■ **Task item**:
Write the records out again exactly, but without pictures.

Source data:
- - - -

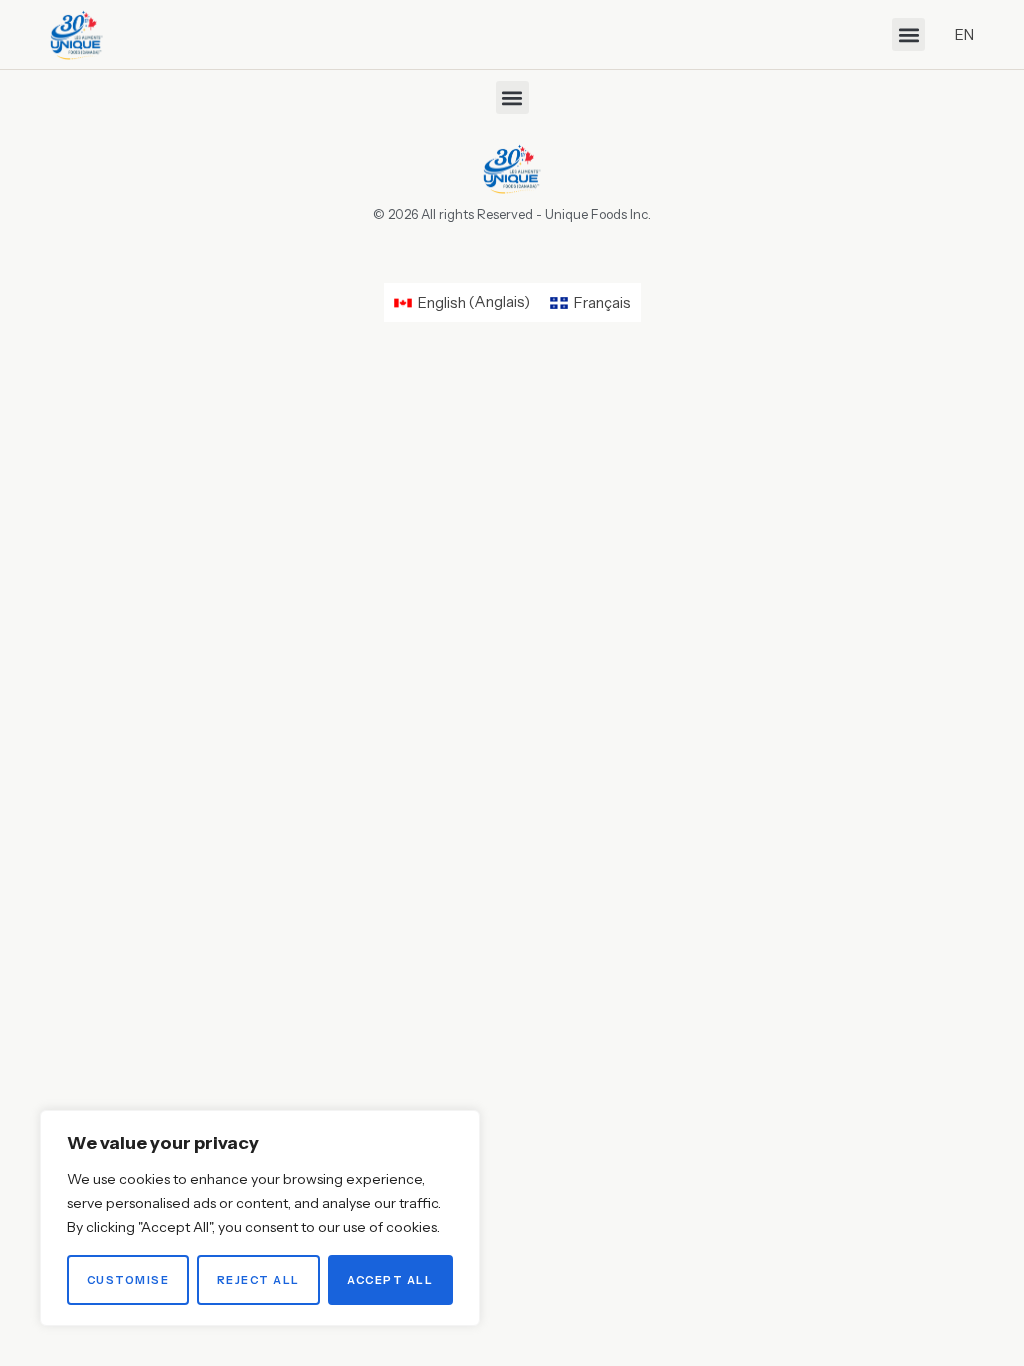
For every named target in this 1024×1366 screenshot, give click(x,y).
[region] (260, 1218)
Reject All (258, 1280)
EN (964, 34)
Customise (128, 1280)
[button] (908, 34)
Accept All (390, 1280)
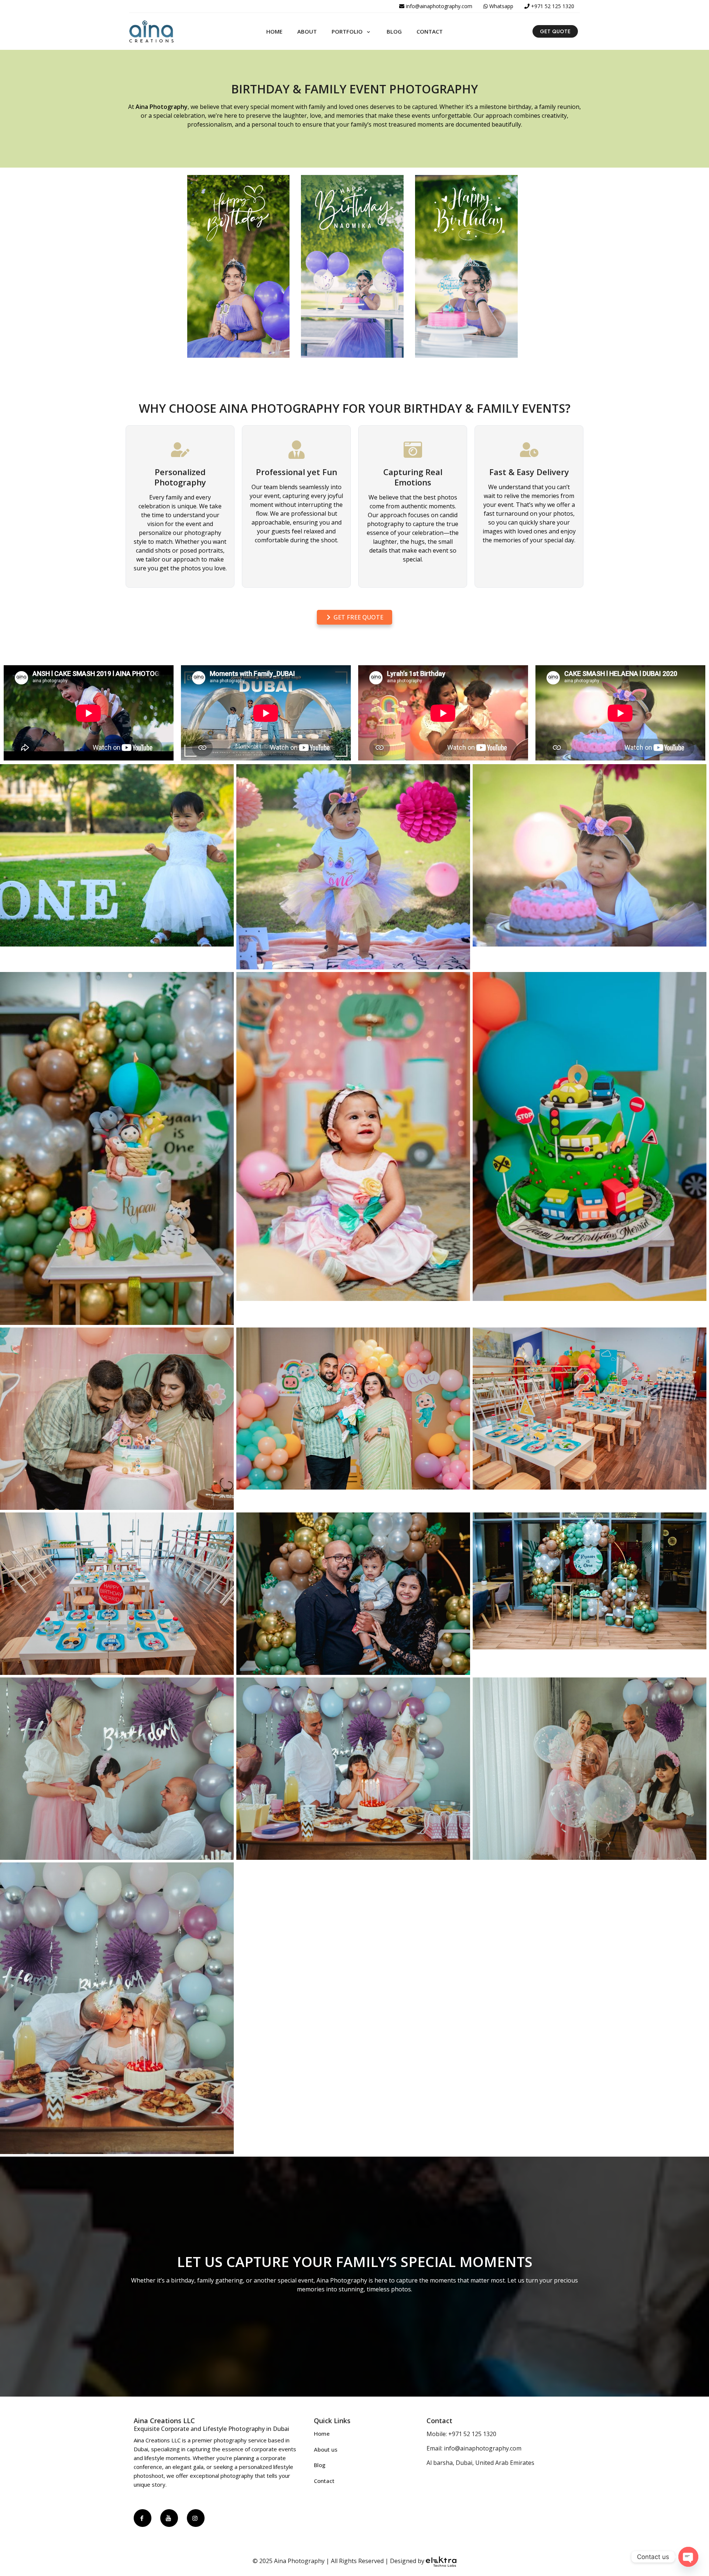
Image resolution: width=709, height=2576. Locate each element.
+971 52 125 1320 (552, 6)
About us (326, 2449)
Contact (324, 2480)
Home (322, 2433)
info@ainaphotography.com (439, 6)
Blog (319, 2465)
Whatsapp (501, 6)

- - - -

■ **Response box**:
For every named target in this 1024×1366 screenshot, give click(x,y).
[region] (260, 1218)
Reject All (258, 1280)
EN (964, 34)
Customise (128, 1280)
[button] (908, 34)
Accept All (390, 1280)
Image resolution: width=709, height=2576. Locate each element.
+971 52 125 1320 (552, 6)
About us (326, 2449)
Contact (324, 2480)
Home (322, 2433)
info@ainaphotography.com (439, 6)
Blog (319, 2465)
Whatsapp (501, 6)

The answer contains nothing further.